═══ RECORD SET

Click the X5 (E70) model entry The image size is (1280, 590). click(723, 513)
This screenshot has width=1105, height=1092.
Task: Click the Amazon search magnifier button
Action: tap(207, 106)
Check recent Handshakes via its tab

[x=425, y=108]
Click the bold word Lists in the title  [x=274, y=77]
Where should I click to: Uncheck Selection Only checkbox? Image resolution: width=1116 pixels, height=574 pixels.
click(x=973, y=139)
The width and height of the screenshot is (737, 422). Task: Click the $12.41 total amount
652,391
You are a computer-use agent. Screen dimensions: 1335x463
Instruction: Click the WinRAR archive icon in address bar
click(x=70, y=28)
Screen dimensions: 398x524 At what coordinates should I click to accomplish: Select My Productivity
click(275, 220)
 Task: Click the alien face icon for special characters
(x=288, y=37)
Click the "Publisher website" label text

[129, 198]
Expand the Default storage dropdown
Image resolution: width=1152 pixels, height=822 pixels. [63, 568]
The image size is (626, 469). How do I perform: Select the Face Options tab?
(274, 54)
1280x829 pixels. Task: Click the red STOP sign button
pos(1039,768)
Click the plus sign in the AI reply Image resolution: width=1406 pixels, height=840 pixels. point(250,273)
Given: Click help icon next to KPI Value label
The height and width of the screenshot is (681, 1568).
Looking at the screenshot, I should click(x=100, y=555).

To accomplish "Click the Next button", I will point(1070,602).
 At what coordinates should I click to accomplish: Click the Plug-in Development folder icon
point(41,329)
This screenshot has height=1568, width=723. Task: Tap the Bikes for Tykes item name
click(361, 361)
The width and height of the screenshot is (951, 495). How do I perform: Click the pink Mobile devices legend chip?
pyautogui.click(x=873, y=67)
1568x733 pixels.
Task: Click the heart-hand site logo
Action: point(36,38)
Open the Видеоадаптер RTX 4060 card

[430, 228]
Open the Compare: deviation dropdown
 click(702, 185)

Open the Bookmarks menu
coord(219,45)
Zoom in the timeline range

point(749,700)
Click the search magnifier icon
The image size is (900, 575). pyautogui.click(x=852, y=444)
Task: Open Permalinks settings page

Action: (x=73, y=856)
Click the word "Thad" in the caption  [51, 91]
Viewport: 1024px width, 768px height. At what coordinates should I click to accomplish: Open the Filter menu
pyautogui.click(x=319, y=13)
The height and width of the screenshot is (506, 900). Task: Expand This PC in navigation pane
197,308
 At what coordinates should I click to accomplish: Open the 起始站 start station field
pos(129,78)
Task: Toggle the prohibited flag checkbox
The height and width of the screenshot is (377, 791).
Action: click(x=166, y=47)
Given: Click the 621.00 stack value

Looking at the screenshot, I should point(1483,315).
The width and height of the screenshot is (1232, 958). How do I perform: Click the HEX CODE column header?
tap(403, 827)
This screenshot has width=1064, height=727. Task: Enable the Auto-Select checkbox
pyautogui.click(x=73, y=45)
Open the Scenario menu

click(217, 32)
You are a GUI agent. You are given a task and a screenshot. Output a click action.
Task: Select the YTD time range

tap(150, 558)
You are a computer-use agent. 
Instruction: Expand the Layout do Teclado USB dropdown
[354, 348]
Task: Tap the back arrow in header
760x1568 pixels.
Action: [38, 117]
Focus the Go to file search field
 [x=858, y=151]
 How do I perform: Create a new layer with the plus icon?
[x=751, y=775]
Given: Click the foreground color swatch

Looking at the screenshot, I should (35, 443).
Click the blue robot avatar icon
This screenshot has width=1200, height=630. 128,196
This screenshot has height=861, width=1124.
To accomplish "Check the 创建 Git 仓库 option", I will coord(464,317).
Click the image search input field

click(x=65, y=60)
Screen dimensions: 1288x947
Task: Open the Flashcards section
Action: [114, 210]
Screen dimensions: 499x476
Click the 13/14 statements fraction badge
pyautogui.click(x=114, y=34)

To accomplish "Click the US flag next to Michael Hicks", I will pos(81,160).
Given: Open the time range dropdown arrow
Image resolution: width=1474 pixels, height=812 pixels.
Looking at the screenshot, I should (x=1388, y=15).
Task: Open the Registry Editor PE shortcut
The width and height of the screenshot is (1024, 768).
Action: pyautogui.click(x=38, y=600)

══════

State how many lines in the data include the string "agent". Nothing else belongs in the reply.

◆ **TASK SOLUTION**
3